🤖 AI Summary
This study investigates the impact of common ocular diseases on feature representation and detection performance in face recognition systems. To this end, we propose BrokenEyes, a computational framework that, for the first time, integrates visual perturbations caused by five prevalent eye conditions with deep neural network feature analysis. The framework quantifies feature map disturbances using activation energy and cosine similarity. Experiments on both human and non-human datasets demonstrate that cataracts and glaucoma induce the most significant degradation in deep features, revealing a quantitative relationship between visual impairment and diminished model representational capacity. These findings offer novel insights for designing more robust face recognition systems resilient to ocular pathologies.
📝 Abstract
Vision disorders significantly impact millions of lives, altering how visual information is processed and perceived.

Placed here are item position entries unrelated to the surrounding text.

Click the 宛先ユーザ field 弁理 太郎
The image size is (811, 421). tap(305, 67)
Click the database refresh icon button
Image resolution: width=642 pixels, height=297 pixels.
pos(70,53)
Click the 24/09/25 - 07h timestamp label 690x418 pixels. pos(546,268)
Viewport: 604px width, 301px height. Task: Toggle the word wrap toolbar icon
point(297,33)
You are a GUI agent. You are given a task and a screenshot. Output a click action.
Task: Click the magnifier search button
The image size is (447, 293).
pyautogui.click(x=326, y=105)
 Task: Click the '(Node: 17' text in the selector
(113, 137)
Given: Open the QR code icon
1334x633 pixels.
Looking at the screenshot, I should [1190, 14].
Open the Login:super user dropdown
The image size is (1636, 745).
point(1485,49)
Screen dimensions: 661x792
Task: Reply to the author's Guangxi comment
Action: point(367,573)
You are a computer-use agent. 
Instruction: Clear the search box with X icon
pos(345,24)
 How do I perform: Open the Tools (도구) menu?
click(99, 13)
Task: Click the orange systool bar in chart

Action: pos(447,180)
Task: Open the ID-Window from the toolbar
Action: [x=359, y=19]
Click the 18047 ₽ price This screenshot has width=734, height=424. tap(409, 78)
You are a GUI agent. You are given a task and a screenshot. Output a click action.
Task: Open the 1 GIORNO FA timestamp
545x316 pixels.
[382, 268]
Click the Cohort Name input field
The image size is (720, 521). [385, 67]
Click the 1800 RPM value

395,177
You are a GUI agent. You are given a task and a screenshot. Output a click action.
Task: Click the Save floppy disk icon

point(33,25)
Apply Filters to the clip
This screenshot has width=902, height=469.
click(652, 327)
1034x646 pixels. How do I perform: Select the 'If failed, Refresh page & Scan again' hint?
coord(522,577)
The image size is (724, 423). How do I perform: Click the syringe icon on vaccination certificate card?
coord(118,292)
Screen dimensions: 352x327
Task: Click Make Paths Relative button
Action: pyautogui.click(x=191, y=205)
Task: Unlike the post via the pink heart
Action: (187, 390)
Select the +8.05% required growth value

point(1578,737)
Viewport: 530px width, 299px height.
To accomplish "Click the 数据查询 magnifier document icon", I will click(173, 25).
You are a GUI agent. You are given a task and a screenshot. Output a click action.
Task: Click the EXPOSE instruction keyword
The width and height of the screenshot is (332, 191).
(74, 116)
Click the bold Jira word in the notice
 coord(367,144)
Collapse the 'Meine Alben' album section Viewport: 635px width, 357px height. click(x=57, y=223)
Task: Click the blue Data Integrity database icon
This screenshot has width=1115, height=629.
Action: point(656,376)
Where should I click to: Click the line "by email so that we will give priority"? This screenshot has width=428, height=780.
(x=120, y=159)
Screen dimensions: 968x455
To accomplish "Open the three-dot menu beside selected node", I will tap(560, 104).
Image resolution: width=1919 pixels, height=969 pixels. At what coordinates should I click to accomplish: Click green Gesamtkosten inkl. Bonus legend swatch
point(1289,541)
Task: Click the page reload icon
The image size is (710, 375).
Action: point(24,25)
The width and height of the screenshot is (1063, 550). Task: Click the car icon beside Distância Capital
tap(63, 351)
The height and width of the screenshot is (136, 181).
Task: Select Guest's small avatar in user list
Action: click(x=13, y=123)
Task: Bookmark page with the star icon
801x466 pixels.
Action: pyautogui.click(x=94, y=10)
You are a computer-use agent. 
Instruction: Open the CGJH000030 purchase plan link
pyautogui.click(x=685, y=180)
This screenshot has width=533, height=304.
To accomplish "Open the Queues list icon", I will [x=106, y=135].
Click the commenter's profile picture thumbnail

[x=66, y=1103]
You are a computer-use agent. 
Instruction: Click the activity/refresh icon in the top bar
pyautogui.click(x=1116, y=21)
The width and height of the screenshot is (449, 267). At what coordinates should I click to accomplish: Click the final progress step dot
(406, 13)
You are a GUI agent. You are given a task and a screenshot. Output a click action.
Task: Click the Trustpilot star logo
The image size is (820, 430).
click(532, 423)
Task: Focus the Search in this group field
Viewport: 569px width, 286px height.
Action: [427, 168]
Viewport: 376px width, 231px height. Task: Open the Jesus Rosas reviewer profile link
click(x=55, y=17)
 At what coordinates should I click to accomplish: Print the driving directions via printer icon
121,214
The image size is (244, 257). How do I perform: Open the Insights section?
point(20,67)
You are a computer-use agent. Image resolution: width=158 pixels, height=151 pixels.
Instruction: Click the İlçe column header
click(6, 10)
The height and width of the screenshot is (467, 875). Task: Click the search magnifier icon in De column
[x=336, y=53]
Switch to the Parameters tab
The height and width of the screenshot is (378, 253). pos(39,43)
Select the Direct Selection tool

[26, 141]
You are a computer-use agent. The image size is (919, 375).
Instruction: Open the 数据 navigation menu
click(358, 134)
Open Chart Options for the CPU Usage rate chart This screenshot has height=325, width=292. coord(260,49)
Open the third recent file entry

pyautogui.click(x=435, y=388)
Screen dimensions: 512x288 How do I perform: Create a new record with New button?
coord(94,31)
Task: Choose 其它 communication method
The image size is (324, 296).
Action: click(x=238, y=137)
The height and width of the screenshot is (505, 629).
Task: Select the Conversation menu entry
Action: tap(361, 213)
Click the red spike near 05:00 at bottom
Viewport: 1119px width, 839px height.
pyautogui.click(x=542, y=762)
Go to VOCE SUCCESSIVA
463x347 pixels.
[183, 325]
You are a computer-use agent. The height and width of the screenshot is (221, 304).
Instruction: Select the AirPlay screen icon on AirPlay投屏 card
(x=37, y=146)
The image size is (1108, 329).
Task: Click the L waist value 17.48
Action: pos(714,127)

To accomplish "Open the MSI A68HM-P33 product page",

In this work, a computational framework was developed using the BrokenEyes system to simulate five common eye disorders: Age-related macular degeneration, cataract, glaucoma, refractive errors, and diabetic retinopathy and analyze their effects on neural-like feature representations in deep learning models. Leveraging a combination of human and non-human datasets, models trained under normal and disorder-specific conditions revealed critical disruptions in feature maps, particularly for cataract and glaucoma, which align with known neural processing challenges in these conditions. Evaluation metrics such as activation energy and cosine similarity quantified the severity of these distortions, providing insights into the interplay between degraded visual inputs and learned representations.